-- Start TASK INPUTS --

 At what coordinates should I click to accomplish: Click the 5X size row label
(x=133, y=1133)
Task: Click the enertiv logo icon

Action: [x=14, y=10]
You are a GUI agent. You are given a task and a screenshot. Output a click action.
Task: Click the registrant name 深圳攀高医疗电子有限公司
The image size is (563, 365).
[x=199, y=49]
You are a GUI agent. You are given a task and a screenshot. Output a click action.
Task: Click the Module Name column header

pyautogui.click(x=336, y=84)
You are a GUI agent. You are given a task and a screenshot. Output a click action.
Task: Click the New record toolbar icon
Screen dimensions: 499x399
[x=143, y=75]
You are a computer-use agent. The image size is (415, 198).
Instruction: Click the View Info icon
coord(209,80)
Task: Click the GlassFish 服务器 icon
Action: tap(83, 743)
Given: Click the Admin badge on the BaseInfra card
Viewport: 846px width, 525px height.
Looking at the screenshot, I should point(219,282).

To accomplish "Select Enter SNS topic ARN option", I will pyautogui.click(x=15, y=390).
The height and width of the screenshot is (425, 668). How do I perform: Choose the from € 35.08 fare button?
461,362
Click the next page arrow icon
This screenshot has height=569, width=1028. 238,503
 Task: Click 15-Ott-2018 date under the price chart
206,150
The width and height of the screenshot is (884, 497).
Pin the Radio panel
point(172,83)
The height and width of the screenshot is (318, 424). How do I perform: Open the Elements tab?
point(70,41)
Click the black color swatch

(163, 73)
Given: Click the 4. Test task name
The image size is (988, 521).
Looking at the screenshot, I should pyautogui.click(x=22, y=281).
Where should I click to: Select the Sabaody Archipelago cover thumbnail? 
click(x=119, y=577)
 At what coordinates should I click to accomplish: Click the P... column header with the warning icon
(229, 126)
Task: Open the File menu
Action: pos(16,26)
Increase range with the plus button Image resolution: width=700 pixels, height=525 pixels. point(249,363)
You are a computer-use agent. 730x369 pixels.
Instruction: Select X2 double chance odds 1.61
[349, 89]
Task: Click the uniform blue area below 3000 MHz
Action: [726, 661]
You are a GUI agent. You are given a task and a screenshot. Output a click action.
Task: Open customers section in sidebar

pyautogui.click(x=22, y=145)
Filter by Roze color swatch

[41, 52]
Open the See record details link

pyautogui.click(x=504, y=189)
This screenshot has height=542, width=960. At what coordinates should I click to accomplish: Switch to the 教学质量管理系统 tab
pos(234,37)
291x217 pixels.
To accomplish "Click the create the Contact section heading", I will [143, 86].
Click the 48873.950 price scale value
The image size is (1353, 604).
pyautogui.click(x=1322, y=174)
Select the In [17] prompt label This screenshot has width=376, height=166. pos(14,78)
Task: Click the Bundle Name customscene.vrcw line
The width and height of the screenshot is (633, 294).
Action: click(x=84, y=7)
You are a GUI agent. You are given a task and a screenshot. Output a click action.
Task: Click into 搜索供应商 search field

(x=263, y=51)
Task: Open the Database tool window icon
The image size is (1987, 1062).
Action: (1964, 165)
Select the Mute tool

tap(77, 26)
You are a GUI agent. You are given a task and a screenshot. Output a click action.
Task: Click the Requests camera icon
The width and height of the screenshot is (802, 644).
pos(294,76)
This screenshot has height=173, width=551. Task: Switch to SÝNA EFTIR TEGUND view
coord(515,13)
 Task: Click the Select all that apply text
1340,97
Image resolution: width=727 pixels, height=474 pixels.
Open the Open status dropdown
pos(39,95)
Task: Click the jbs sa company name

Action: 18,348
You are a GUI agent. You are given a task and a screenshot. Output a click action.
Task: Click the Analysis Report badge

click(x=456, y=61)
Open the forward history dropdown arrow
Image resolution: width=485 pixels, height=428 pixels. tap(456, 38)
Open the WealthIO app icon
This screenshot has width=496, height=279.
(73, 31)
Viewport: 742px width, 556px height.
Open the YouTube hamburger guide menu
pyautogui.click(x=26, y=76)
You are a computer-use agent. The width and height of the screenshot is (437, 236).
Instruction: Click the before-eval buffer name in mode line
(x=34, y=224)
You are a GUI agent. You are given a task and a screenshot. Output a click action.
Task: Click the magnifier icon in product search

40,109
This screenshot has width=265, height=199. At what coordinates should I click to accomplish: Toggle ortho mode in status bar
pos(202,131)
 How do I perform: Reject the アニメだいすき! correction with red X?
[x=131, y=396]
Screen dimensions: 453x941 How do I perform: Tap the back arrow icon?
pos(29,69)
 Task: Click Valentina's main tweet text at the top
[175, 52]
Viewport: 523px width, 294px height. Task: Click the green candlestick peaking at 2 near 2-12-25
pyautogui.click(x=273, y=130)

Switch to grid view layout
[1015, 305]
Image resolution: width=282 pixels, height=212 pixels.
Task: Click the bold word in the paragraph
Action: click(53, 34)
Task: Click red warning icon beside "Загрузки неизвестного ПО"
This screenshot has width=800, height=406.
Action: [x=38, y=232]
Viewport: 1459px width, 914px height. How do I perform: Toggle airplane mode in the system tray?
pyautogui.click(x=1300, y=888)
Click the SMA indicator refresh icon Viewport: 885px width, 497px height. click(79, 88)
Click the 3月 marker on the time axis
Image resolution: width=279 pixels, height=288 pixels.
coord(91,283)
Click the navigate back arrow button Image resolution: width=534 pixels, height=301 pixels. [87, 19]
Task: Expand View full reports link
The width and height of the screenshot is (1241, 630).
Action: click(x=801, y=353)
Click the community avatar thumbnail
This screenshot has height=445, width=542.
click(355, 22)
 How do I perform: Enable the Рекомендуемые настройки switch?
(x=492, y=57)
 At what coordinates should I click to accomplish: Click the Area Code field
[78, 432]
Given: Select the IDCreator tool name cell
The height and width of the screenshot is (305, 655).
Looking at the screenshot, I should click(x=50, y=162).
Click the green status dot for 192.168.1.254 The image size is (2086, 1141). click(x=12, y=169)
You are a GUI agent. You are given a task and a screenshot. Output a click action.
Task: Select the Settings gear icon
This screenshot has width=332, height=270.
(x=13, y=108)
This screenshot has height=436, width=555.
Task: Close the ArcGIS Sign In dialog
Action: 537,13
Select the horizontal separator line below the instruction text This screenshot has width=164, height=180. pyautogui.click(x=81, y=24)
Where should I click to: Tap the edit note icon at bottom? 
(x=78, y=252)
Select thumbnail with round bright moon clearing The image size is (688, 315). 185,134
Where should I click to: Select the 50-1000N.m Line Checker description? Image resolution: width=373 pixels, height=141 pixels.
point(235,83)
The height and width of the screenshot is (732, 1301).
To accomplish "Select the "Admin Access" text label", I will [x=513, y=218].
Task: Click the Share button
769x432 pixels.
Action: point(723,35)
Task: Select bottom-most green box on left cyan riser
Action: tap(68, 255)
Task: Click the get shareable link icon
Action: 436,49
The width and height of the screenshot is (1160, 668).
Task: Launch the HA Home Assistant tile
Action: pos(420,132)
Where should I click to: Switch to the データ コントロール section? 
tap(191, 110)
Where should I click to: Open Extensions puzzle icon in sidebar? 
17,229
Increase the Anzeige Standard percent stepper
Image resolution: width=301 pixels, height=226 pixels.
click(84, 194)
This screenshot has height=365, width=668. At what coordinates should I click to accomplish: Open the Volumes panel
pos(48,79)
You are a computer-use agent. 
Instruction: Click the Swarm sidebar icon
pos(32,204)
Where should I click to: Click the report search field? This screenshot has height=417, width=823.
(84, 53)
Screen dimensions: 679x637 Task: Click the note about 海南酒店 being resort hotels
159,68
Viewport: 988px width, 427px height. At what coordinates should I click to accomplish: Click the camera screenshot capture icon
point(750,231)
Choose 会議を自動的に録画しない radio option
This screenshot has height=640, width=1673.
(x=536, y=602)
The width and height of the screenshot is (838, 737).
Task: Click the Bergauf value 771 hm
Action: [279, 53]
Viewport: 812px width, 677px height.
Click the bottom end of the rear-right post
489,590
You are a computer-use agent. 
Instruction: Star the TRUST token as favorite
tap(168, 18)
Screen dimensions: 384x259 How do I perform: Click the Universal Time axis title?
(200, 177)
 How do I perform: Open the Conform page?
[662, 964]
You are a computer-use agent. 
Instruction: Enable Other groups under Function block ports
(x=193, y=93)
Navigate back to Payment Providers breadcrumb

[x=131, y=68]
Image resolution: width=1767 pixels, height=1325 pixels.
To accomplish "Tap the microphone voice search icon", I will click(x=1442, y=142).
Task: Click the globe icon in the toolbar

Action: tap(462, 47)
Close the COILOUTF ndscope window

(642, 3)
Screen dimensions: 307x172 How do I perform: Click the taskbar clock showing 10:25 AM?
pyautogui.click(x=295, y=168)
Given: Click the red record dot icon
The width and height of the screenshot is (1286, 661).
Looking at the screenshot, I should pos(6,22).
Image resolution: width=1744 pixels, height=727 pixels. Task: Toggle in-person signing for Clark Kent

-- End TASK INPUTS --

◆ WHAT IS NEEDED: Please duplicate the lines of the listing above without any change. Begin at the line that has "Task: Click the jbs sa company name" and stop after the line that has "pyautogui.click(x=1300, y=888)".

◆ PROBLEM SOLUTION:
Task: Click the jbs sa company name

Action: 18,348
You are a GUI agent. You are given a task and a screenshot. Output a click action.
Task: Click the Analysis Report badge

click(x=456, y=61)
Open the forward history dropdown arrow
Image resolution: width=485 pixels, height=428 pixels. tap(456, 38)
Open the WealthIO app icon
This screenshot has width=496, height=279.
(73, 31)
Viewport: 742px width, 556px height.
Open the YouTube hamburger guide menu
pyautogui.click(x=26, y=76)
You are a computer-use agent. The width and height of the screenshot is (437, 236).
Instruction: Click the before-eval buffer name in mode line
(x=34, y=224)
You are a GUI agent. You are given a task and a screenshot. Output a click action.
Task: Click the magnifier icon in product search

40,109
This screenshot has width=265, height=199. At what coordinates should I click to accomplish: Toggle ortho mode in status bar
pos(202,131)
 How do I perform: Reject the アニメだいすき! correction with red X?
[x=131, y=396]
Screen dimensions: 453x941 How do I perform: Tap the back arrow icon?
pos(29,69)
 Task: Click Valentina's main tweet text at the top
[175, 52]
Viewport: 523px width, 294px height. Task: Click the green candlestick peaking at 2 near 2-12-25
pyautogui.click(x=273, y=130)

Switch to grid view layout
[1015, 305]
Image resolution: width=282 pixels, height=212 pixels.
Task: Click the bold word in the paragraph
Action: click(53, 34)
Task: Click red warning icon beside "Загрузки неизвестного ПО"
This screenshot has width=800, height=406.
Action: [x=38, y=232]
Viewport: 1459px width, 914px height. How do I perform: Toggle airplane mode in the system tray?
pyautogui.click(x=1300, y=888)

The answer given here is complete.